Leetch played his high school hockey career splitting the four years between Cheshire High School and Avon Old Farms, respectively. He transferred to Avon Old Farms as a junior and excelled. He finished his two seasons of hockey there with 169 points, making him the leading scorer in school history. What makes that feat even more remarkable is that he reached 169 points in just two seasons, 91 of them during his senior year. The 1986 team that he captained went undefeated with a 22-0-1 record and Leetch was named the All New-England Player of the Year and received numerous other accolades for community service and leadership. For that, he was inducted into the school's Hall of Fame.

Following his two years at Avon Old Farms, Leetch played one season at Boston College where he was a finalist for the Hobey Baker Award as the top U.S. college player, becoming the first freshman ever nominated for the award. Leetch notched 47 points (9-38=47) in only 37 games and won Hockey East Rookie of the Year and Player of the Year, earning All-Hockey East and All-American honors. Leetch joined the New York Rangers in 1987 at the conclusion of the Olympic Games in Calgary and the rest is history.

When Boston came out of the lockout this past summer searching for players built in the Bruins mold, Leetch was at the top of the list. His on-ice talent, combined with his attitude and leadership off the ice, made him a natural fit. Coach Mike Sullivan seems to think so too.

"He's a great player and that goes without saying," said Coach Sullivan. "What most people don't know about him is the type of guy that he is and what he brings to our team. As far as his whole professionalism and his approach, he's been invaluable to our team. I think everybody realizes how good of a player he is."

The great thing about Brian Leetch is that he sets his example by doing, not by speaking. If he feels someone could use advice, he might say something, but he would rather go out on the ice and simply execute it.

"He's the kind of guy that brings a lot of experience and a lot of talent to our team," fellow defenseman Hal Gill said. "He runs our power play and seems to just make everything look so effortless and puts everything in control for us when things seem to get hectic. He's the kind of guy that will go down and block a shot and I think that separates him from a lot of guys. He puts his heart on his sleeve and brings it day in and day out. Leetchy can't be compared to anyone in the NHL. Just by watching him, he improves your game; he does the little things so well."

His leadership on the team is clearly felt, especially on the rookies. In this role, Leetch helps the young guys stay positive at all times throughout the long season.
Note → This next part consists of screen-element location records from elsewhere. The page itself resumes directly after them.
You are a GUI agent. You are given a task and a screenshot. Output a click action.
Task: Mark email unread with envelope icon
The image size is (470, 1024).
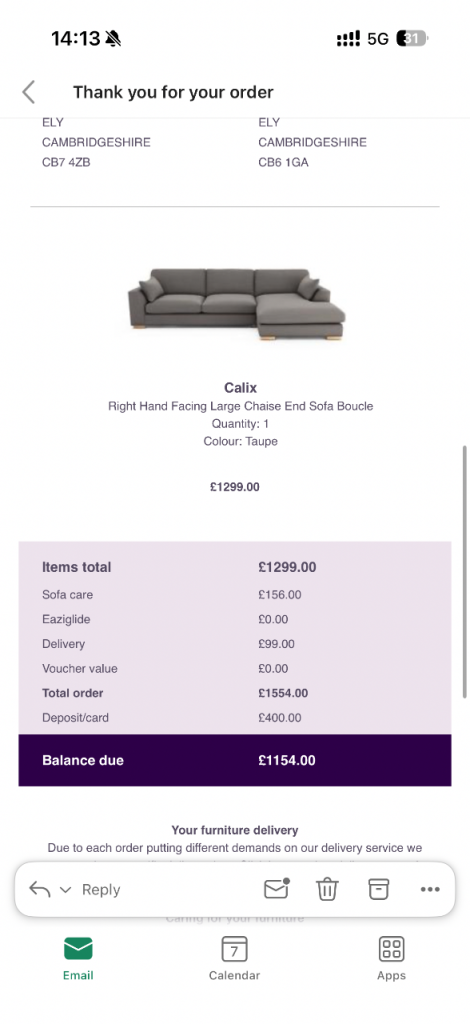276,888
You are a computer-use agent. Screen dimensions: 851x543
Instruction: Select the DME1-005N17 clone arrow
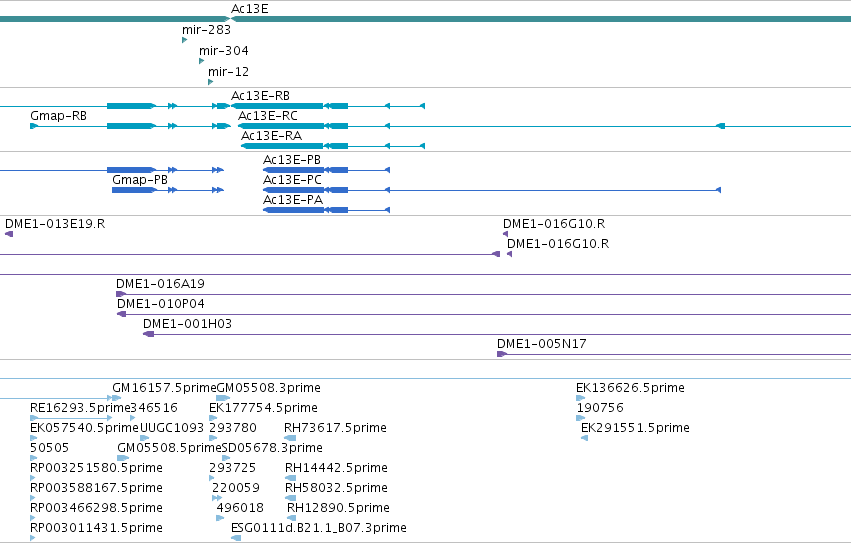(x=501, y=354)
"As the season progresses, you try and read their ups-and-downs because it's a long season. They (rookies) go through a lot of different things in their first pro NHL season," explained Leetch. "These guys have a great work ethic though. You don't have to tell them to get in the gym or work on a certain thing. They are always looking to improve and I think that's great. It's the veterans, like me, that need to keep up off the ice," he said with a smile.
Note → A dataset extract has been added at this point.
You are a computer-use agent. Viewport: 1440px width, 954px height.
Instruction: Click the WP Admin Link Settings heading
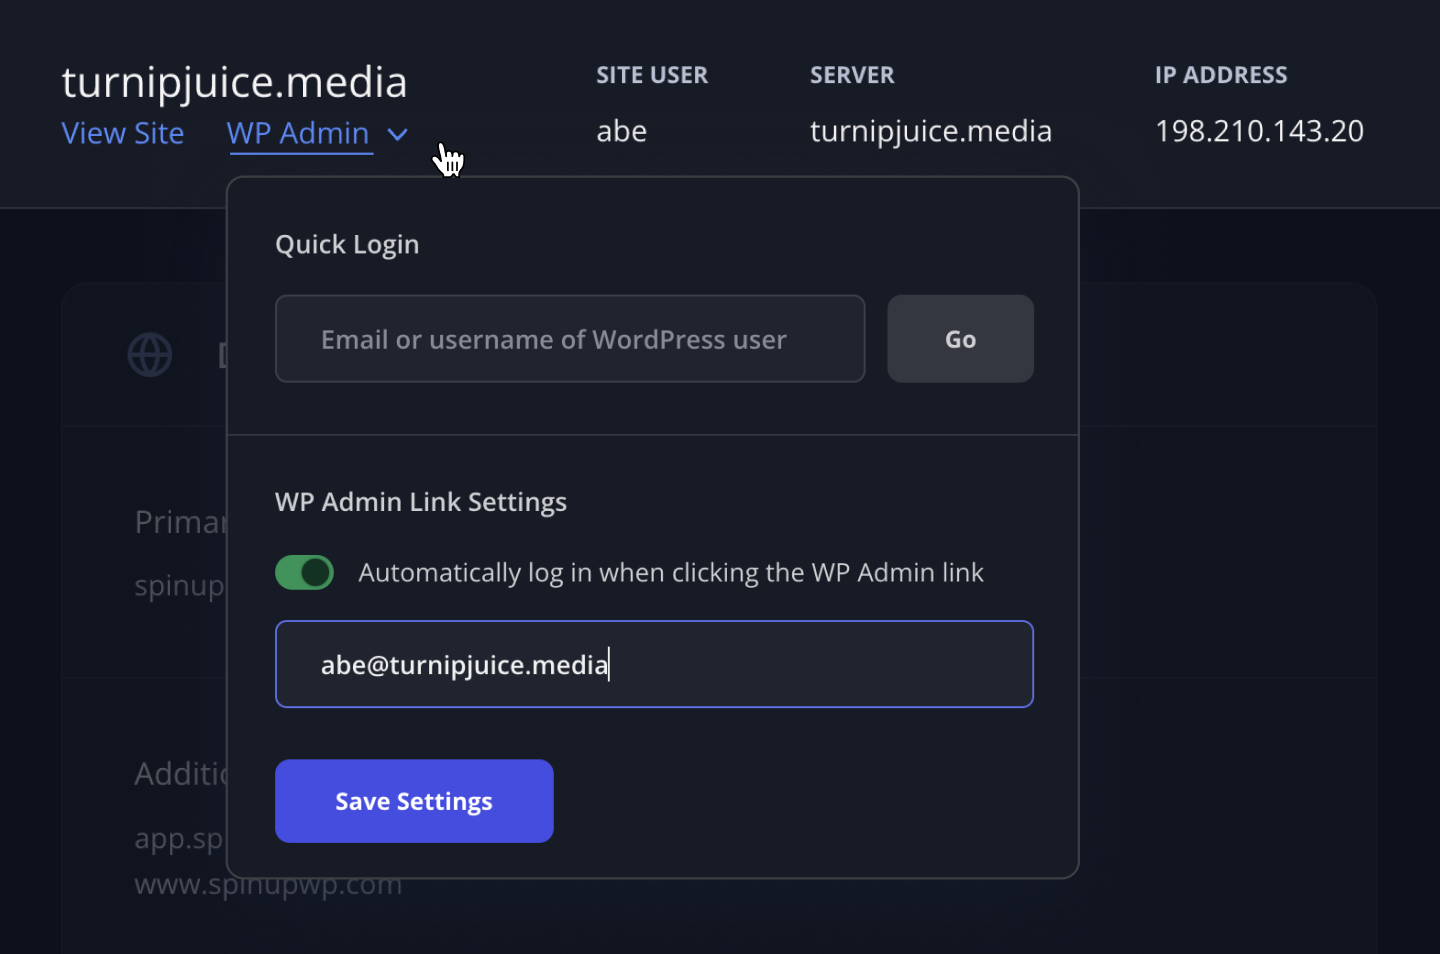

As for Boston, Brian Leetch appears to love it here.

"Boston's great. I came at the right time as they're finishing up the ‘Big Dig,'" laughed Leetch. "I have been going to Boston in the summers for a long time and spending my last 12 years down the Cape. My dad's from Braintree so Boston is a city I'm more familiar with. I grew up knowing a lot more about Boston than New York, where I started, so it is nice to be back and see a lot of familiar sites."

Brian Leetch emerged as one of the best defensemen in the NHL with hard work and determination. The hockey rink is a place where dreams are born and hockey players are made. For that, Brian Leetch is thankful; thankful for being able to play in 1,157 career NHL games and tally 1,004 total points; thankful for breaking records, reaching milestones, and winning awards. He is a leader on and off the ice and integral to the team he plays for. Brian Leetch is more than just the numbers. He is a winner, simply put.